## Task item
Nothing should be left out. Give all the data again exactly as written.

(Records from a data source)
=======

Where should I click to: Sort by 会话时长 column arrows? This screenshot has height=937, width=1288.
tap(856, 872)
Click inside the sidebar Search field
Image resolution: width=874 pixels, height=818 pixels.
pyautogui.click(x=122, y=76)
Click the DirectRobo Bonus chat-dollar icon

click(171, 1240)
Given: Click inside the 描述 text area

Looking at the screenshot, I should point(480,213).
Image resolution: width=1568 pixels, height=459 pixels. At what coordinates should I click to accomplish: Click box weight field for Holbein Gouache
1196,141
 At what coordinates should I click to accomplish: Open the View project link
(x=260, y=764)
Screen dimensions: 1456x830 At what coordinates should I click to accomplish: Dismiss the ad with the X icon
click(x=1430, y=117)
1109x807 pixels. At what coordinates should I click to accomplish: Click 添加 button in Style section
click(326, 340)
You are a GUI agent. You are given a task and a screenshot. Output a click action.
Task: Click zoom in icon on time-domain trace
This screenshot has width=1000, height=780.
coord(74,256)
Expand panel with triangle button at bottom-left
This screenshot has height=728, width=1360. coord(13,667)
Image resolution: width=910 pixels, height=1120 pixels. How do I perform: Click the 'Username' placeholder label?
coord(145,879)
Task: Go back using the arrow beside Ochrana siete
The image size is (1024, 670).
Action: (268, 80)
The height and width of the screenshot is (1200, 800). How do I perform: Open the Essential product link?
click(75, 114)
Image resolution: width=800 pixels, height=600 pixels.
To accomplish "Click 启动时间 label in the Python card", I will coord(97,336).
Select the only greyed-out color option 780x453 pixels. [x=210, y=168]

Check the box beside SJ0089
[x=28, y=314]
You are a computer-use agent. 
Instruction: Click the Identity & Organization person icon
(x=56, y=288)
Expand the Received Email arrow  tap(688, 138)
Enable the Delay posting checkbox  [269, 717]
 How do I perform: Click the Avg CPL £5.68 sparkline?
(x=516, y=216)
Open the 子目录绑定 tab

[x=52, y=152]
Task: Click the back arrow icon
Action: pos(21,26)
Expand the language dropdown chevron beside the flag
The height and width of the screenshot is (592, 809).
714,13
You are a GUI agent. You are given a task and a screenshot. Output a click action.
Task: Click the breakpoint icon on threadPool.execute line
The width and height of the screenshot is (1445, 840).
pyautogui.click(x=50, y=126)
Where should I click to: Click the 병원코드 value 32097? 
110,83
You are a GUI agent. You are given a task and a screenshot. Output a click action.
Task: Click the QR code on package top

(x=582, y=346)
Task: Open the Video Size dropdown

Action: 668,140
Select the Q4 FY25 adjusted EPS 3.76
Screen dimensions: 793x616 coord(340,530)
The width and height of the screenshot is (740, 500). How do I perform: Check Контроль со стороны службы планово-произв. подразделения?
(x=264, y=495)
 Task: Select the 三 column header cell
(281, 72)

=======

## Answer section
Where should I click to: Sort by 会话时长 column arrows? This screenshot has height=937, width=1288.
tap(856, 872)
Click inside the sidebar Search field
Image resolution: width=874 pixels, height=818 pixels.
pyautogui.click(x=122, y=76)
Click the DirectRobo Bonus chat-dollar icon

click(171, 1240)
Given: Click inside the 描述 text area

Looking at the screenshot, I should point(480,213).
Image resolution: width=1568 pixels, height=459 pixels. At what coordinates should I click to accomplish: Click box weight field for Holbein Gouache
1196,141
 At what coordinates should I click to accomplish: Open the View project link
(x=260, y=764)
Screen dimensions: 1456x830 At what coordinates should I click to accomplish: Dismiss the ad with the X icon
click(x=1430, y=117)
1109x807 pixels. At what coordinates should I click to accomplish: Click 添加 button in Style section
click(326, 340)
You are a GUI agent. You are given a task and a screenshot. Output a click action.
Task: Click zoom in icon on time-domain trace
This screenshot has width=1000, height=780.
coord(74,256)
Expand panel with triangle button at bottom-left
This screenshot has height=728, width=1360. coord(13,667)
Image resolution: width=910 pixels, height=1120 pixels. How do I perform: Click the 'Username' placeholder label?
coord(145,879)
Task: Go back using the arrow beside Ochrana siete
The image size is (1024, 670).
Action: (268, 80)
The height and width of the screenshot is (1200, 800). How do I perform: Open the Essential product link?
click(75, 114)
Image resolution: width=800 pixels, height=600 pixels.
To accomplish "Click 启动时间 label in the Python card", I will coord(97,336).
Select the only greyed-out color option 780x453 pixels. [x=210, y=168]

Check the box beside SJ0089
[x=28, y=314]
You are a computer-use agent. 
Instruction: Click the Identity & Organization person icon
(x=56, y=288)
Expand the Received Email arrow  tap(688, 138)
Enable the Delay posting checkbox  [269, 717]
 How do I perform: Click the Avg CPL £5.68 sparkline?
(x=516, y=216)
Open the 子目录绑定 tab

[x=52, y=152]
Task: Click the back arrow icon
Action: pos(21,26)
Expand the language dropdown chevron beside the flag
The height and width of the screenshot is (592, 809).
714,13
You are a GUI agent. You are given a task and a screenshot. Output a click action.
Task: Click the breakpoint icon on threadPool.execute line
The width and height of the screenshot is (1445, 840).
pyautogui.click(x=50, y=126)
Where should I click to: Click the 병원코드 value 32097? 
110,83
You are a GUI agent. You are given a task and a screenshot. Output a click action.
Task: Click the QR code on package top

(x=582, y=346)
Task: Open the Video Size dropdown

Action: 668,140
Select the Q4 FY25 adjusted EPS 3.76
Screen dimensions: 793x616 coord(340,530)
The width and height of the screenshot is (740, 500). How do I perform: Check Контроль со стороны службы планово-произв. подразделения?
(x=264, y=495)
 Task: Select the 三 column header cell
(281, 72)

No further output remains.